(Collected data)
-=-=-=-=-

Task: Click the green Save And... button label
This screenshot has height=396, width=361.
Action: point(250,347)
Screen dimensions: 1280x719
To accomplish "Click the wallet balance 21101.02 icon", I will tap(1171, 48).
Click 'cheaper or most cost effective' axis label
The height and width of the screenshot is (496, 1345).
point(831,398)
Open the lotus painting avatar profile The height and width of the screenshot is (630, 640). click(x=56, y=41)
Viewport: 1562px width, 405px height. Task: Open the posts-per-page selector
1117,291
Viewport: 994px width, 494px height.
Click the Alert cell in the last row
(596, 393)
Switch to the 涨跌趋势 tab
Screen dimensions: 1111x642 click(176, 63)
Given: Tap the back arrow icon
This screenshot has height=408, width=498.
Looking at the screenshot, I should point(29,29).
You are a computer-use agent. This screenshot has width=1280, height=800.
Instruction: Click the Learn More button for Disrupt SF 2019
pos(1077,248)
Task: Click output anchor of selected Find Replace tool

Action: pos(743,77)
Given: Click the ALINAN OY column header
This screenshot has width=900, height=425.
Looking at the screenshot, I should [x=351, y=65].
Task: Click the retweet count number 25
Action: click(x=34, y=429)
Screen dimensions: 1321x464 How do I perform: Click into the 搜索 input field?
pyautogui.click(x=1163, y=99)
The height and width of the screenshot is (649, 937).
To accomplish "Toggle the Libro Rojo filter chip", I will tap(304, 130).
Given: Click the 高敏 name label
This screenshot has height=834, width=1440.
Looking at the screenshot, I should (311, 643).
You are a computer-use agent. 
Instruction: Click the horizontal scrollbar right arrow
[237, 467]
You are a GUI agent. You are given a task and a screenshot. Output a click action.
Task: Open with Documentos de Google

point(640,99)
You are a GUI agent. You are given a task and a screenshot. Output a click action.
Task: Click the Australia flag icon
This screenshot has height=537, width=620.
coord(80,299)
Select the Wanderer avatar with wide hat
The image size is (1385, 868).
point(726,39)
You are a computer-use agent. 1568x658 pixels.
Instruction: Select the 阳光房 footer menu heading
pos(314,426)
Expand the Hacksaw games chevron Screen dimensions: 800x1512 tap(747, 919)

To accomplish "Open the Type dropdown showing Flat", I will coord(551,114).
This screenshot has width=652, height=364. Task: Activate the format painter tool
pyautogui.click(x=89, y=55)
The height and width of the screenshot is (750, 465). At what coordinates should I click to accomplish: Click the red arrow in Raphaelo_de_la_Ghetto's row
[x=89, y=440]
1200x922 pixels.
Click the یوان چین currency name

-=-=-=-=-

## AIM OF THE TASK
Which of the lines above hold the string "avatar"? Pick each of them out.

## RESULT OF THIS TASK
Open the lotus painting avatar profile The height and width of the screenshot is (630, 640). click(x=56, y=41)
Select the Wanderer avatar with wide hat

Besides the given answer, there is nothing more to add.